За несколько часов до... Глава 34

Белый сетчатый воротничок куклы немного уколол щёку девочки, когда она подносила любимую свою игрушку к уху. Очень часто многие друзья семьи Витткопов обращали внимание на то, какие милые ямочки на ещё щеках, какие серьёзные и чудесно большие карие глаза её. Но с определённого времени все прелести её личика прекратили умилять тех людей, поскольку она была дочерью Стиана Витткопа – предателя, покинувшего братство. Семилетняя Ева не понимала до конца и во всей полноте, почему всё так перевернулось. Почему её и её маму, вот уже третий месяц тоскующую из-за смерти папы, начали и игнорировать, и даже осуждать. Остались в окружении только некоторые люди – другие, вовсе не такие, какие их бросили. В чём разница между первыми и вторыми, Ева поймёт с возрастом...

Но её пытливую, любознательную и темноволосую голову не покидал вопрос: почему к ним так начали относиться?

В её доме стало невосполнимо пусто. Комнаты казались более тёмными и гулкими. Сад, окружавший виллу, представлялся менее сказочным.

Ева спрашивала и у своей любимой игрушки, у куклы Пьеро, почему взрослые ведут себя так странно. Пьеро всё знал, но вот на этот вопрос ответить затруднялся. А сейчас пришёл его черёд задать Еве интересующий его вопрос. И она поднесла его так, как будто он шепчет ей на ушко. Она выслушала. Внимательно посмотрела в его голубые глаза. Как они были реалистичны на этом нежном фарфоровом лице! И Ева пошла к своей маме.

Та читала, находясь на застеклённой светлой веранде. Это Лилиан. Пленительная, она несла на себе тень утраты. Она справлялась с потерей достойно. Она научилась быть обособленной, независимой от кружащих всем голову игр Мидиана, укравшего у неё мужа.

Ева, прижав к себе куклу, села на плетёный диван рядом с мамой, оторвавшейся от чтения, и промолвила:

- Пьеро хочет знать, почему сегодня все идут на площадь на концерт, а мы остаёмся дома.

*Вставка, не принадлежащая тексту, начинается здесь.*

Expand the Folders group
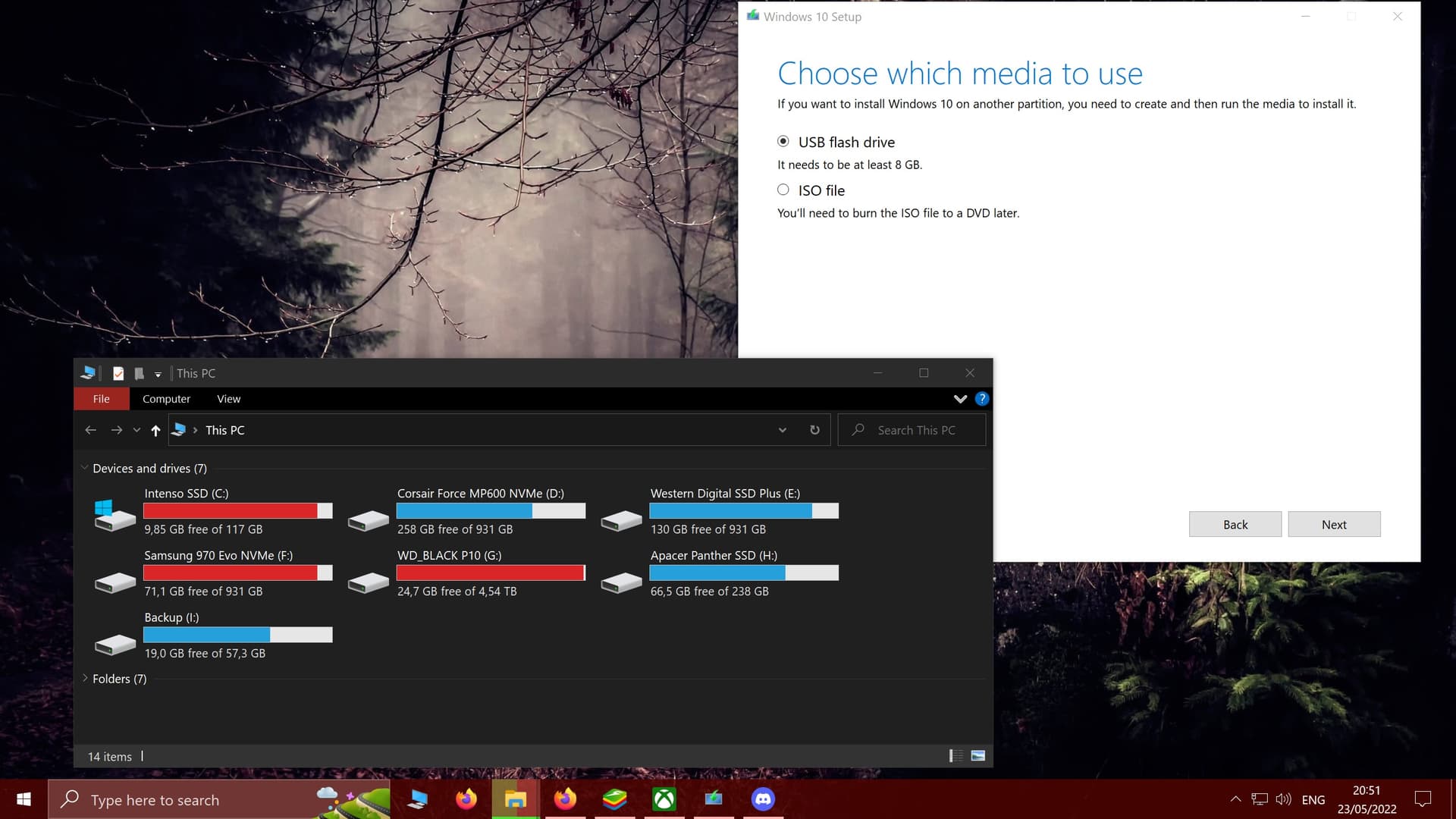 point(85,678)
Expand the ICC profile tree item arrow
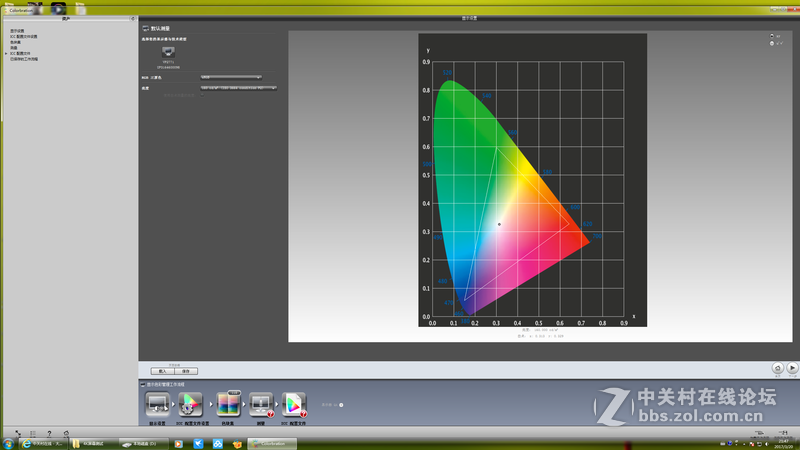Viewport: 800px width, 450px height. tap(6, 53)
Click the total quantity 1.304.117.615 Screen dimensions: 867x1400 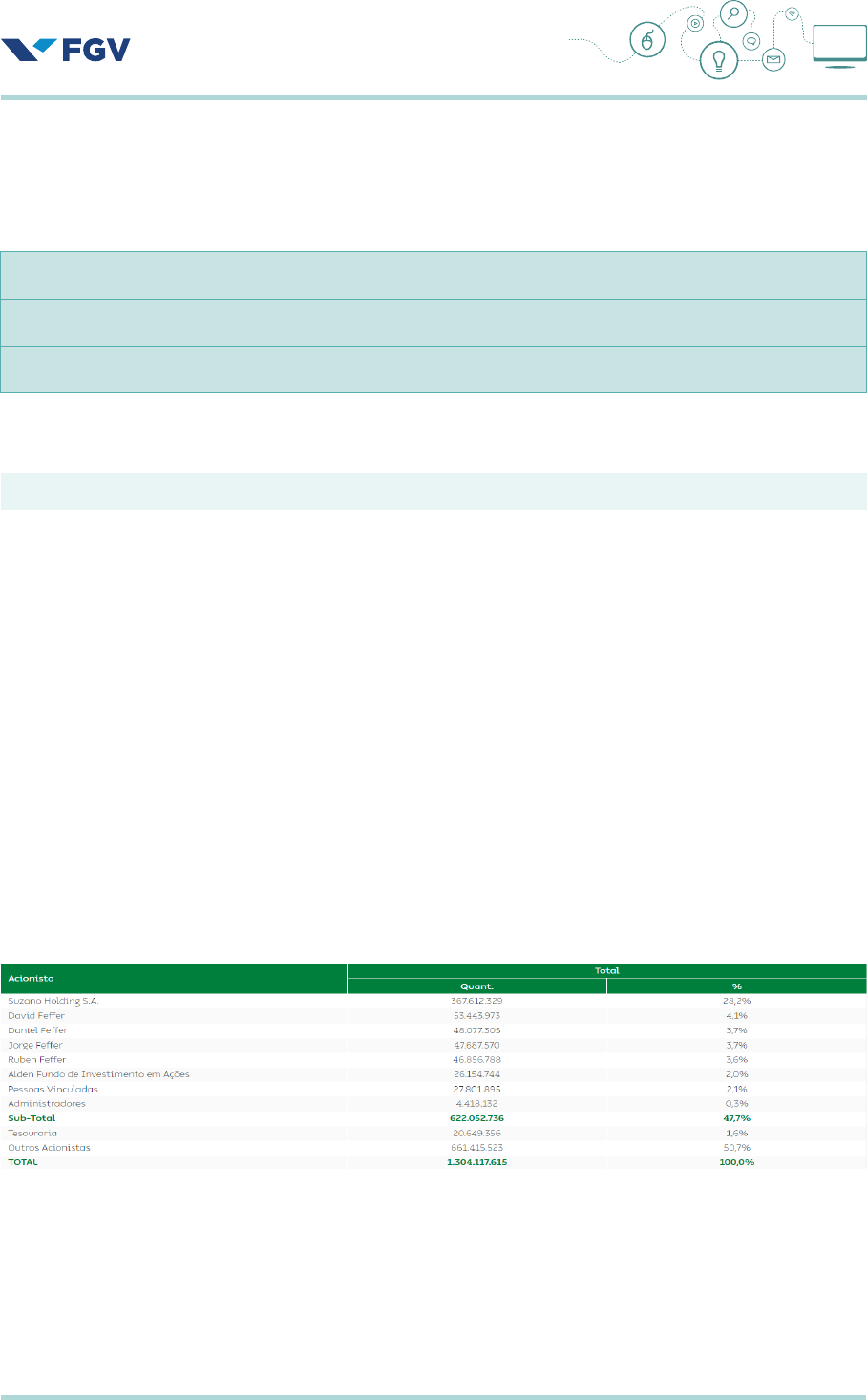476,1162
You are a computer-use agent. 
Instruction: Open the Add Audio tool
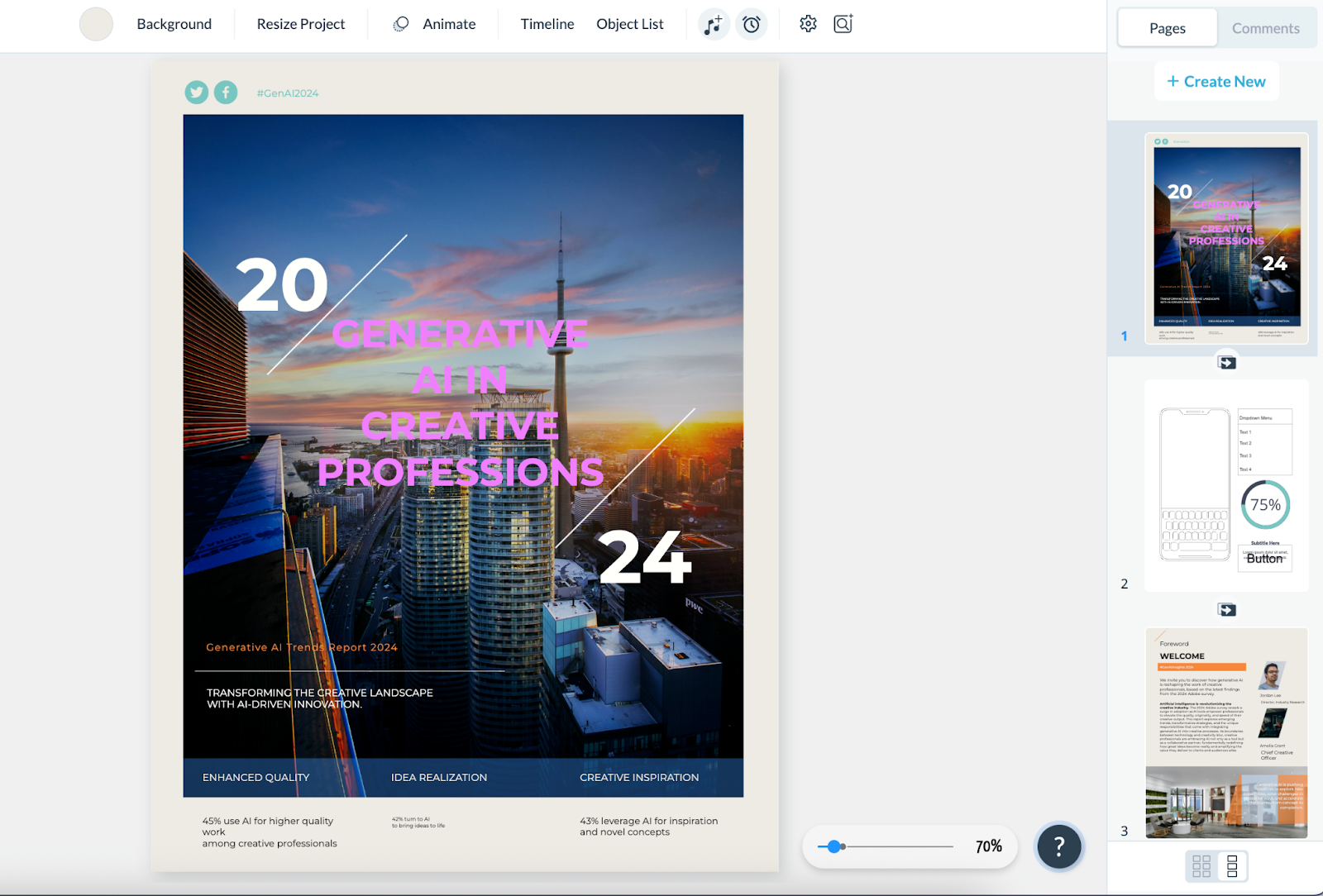(x=713, y=24)
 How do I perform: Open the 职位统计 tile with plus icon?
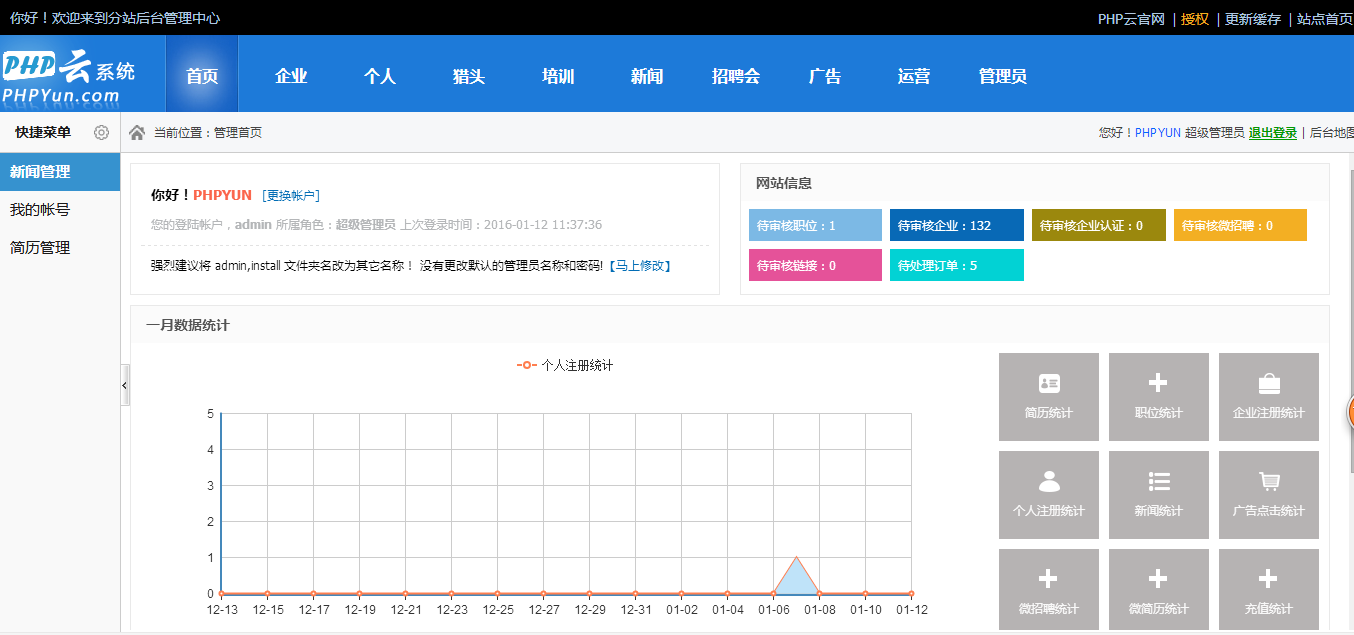point(1158,397)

Лилиан предполагала, что её дочь заведёт такую тему. И пояснила:

- Потому что там слишком людно, беспокойно… А у нас здесь хорошо. Солнышко, это не праздник, не утренник, не цирк. Там не будет веселья.
- А почему тогда все идут? – удивлённо приподняла Ева свои брови.
- М... Чтоб поддержать того знаменитого дядю.
- У которого волосы на голове как у девочки?..
- Да, да… - Лилиан улыбнулась.
- А мы почему не хотим его поддержать? – продолжались уточнения.
- Мы можем сделать это, когда его будут показывать по телевизору. Что думает Пьеро по этому поводу?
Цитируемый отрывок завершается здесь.